En plus du Rwanda, de l'Ouganda, de l'Angola, du Zimbabwe et de la Namibie, plusieurs autres pays sont intervenus directement ou indirectement dans le conflit au Congo-Kinshasa : le Burundi, le Tchad, le Soudan, l'Érythrée et même le Maroc. La France, pour sa part, a été accusée d'apporter une assistance alimentaire aux rebelles sous forme d'« aides humanitaires » et les États-Unis, de leur côté, de former les militaires rwandais, ougandais et rebelles, auxquels ils apportent une aide logistique et financière. Enfin, l' Afrique du Sud est accusée d'assurer un appui militaire important au Rwanda et aux rebelles du Congo. Pour bien des observateurs, la présence des 40 000 soldats angolais, zimbabwéens, namibiens et tchadiens (sans oublier l'appui logistique de la Libye) aux côtés des Congolais rappellerait celle des soldats français, belges et marocains aux côtés des Zaïrois à l'époque de Mobutu ; on pourrait évoquer aussi la participation des milices togolaises, maliennes et sénégalaises à l'époque de Léopold II. Ce pays est un trou noir.
FÊTER QUELLE INDÉPENDANCE ?
Après quelques jours de désarroi et de tension autour de la mort de Kabila 1er surnommé depuis le Mzee (le "Sage"), le « Parlement provisoire » du Congo-Kinshasa choisit alors la « solution dynastique » et proclama, le 24 janvier 2001, en tant que « président de la République », le général-major Joseph Kabila, fils aîné du président assassiné. Depuis son arrivée au pouvoir, Kabila II a vu son pays s'enfoncer dans les guerres ethniques. Le Congo-Kinshasa est aux prises avec des centaines de milliers d'hommes, de femmes et d'enfants en train de se faire massacrer parce qu'ils ne sont pas de la « bonne ethnie ». Cet immense pays semble trop grand au point que cela devient son drame. Les cérémonies du mercredi 30 juin avaient un côté surréaliste.

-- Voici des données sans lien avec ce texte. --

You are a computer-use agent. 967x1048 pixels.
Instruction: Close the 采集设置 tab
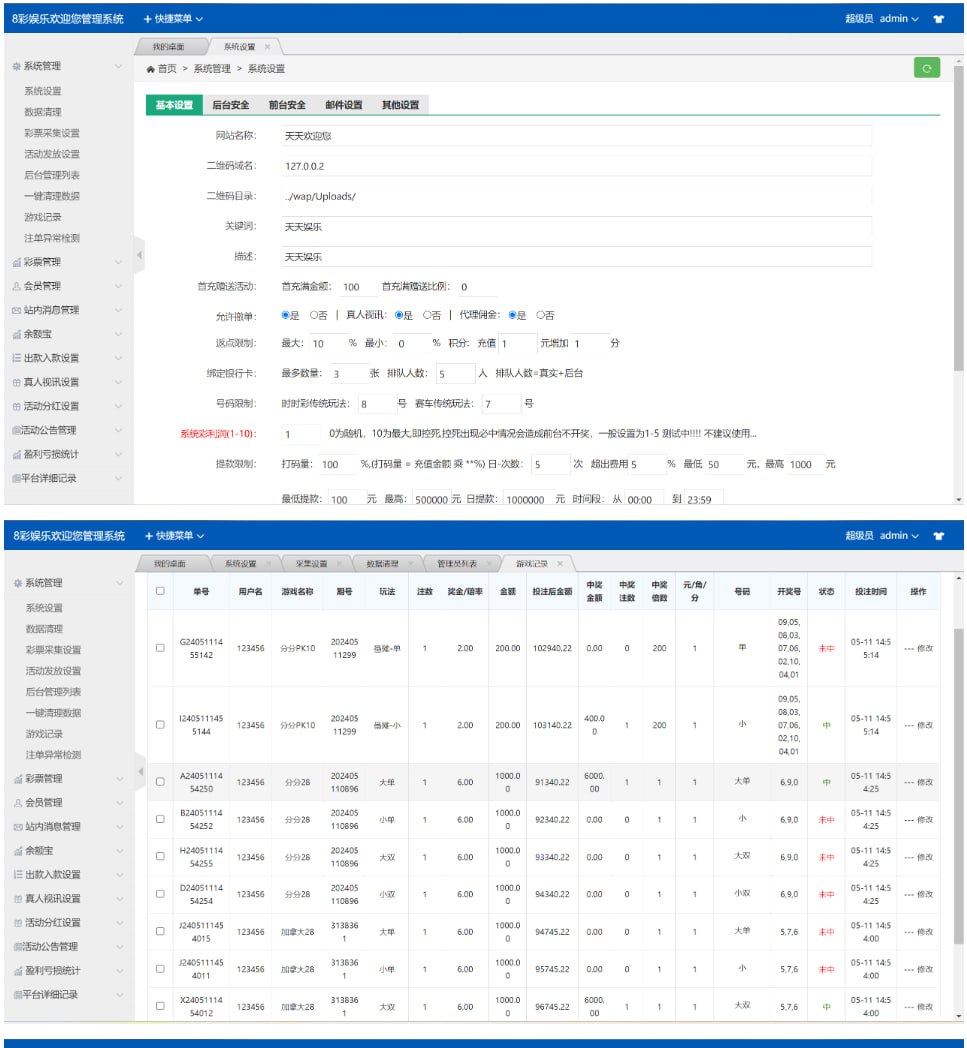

On peut dire aussi que le conflit linguistique belge s'est invité dans le Congo d'aujourd'hui ou ce qu'il en reste. Les Wallons investissent dans ce territoire alors que les Flamands préfèrent de loin l'Afrique du Sud. Où le racisme, linguistique ne va-t-il pas se cacher ? Le Congo est aussi dans le jeu de la France-Afrique et pas besoin même de parler du Katanga ou du Rwanda. Sur le terrain diplomatique, Mitterrand puis Chirac ont encouragé leur ami Mobutu, au grand dam de Bruxelles. D'un point de vue financier, la percée spectaculaire de grands groupes français comme Thomson montre que Paris veut s'imposer dans la région. Enfin, Kinshasa a été intégrée dans la politique de francophonie par la France et non par la Belgique.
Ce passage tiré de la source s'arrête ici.